**Direction:** Copy the iOS 27 photo features text starting at "Extend AI that" and ending at "app to date.", renaming "canvas" to "picture area".

**Source extract:**
== == ==
Clean Up 2.0 is the feature Apple should have shipped earlier

Clean Up 2.0 is the feature in iOS 27

Apple introduced Clean Up with Apple Intelligence as a way to remove distracting objects from photos. The tool identifies background elements and lets users erase them while preserving the natural look of the image. That was a solid start.

iOS 27 turns it into something much more ambitious. The new version feels less like an eraser and more like an intelligent reconstruction engine. Instead of simply deleting distractions, Apple is using its latest Apple Intelligence models to better understand the scene and rebuild missing areas more naturally.

Apple highlighted enhanced Clean Up capabilities as a key part of its next-generation image editing experience. This matters because object removal is easy. Making it look like nothing was ever there is hard. That’s where most AI editors still fail. If Apple gets this right, Clean Up could become one of the most-used AI features on the iPhone.

Extend: AI that expands your photos beyond the frame

Extend AI that expands your photos beyond the frame

One of the most impressive additions to the iOS 27 Photos app is Extend, a new AI-powered editing tool that can generate content beyond the edges of an existing photo.

Think of it as Apple’s answer to generative image expansion. If a photo feels too tightly cropped or wasn’t framed perfectly when it was taken, Extend can intelligently create new visual details around the original image, effectively expanding the canvas while maintaining a natural look.

While similar tools have existed on Pixel and Galaxy phones for some time, Extend represents Apple’s most ambitious use of generative AI in the Photos app to date.

Spatial Reframing might be the most underrated feature in iOS 27

Spatial reframing feature in iOS 27

Every smartphone photographer knows this pain. You take the perfect photo. Then you realize you cropped someone’s head or left too much empty space or framed the shot poorly. Traditionally, that’s game over.

The new AI-powered Reframe tool changes that by intelligently adjusting composition and rebuilding surrounding image content where needed in three dimensions. Apple showcased AI-driven photo reframing as part of its broader Apple Intelligence expansion.

This is the kind of feature that you never want to lose.
== == ==
**Recorded information:**
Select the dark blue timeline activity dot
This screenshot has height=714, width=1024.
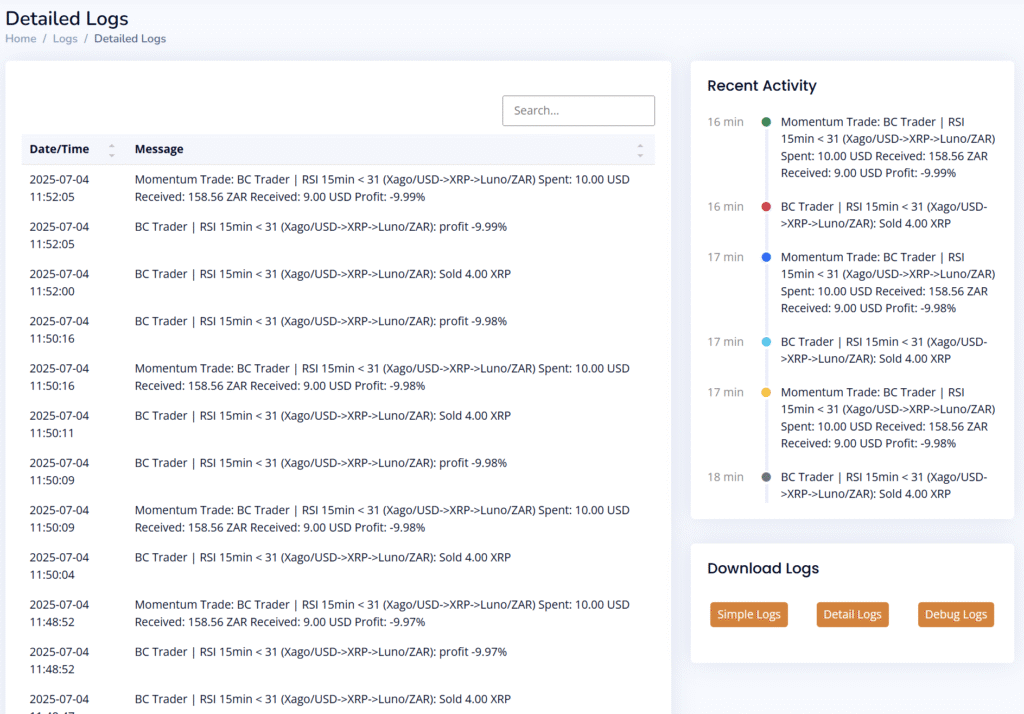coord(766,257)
== == ==
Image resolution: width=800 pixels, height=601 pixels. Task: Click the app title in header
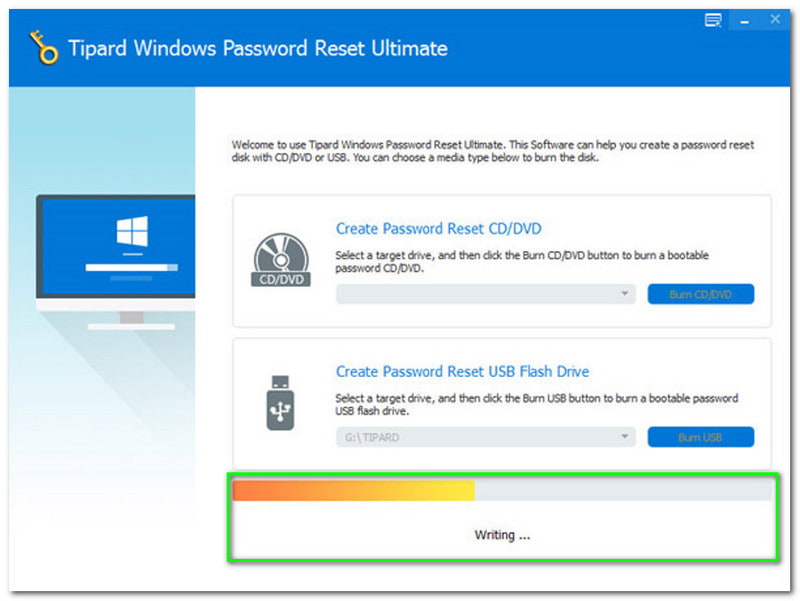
== == ==
**Final answer:**
Extend AI that expands your photos beyond the frame

One of the most impressive additions to the iOS 27 Photos app is Extend, a new AI-powered editing tool that can generate content beyond the edges of an existing photo.

Think of it as Apple’s answer to generative image expansion. If a photo feels too tightly cropped or wasn’t framed perfectly when it was taken, Extend can intelligently create new visual details around the original image, effectively expanding the picture area while maintaining a natural look.

While similar tools have existed on Pixel and Galaxy phones for some time, Extend represents Apple’s most ambitious use of generative AI in the Photos app to date.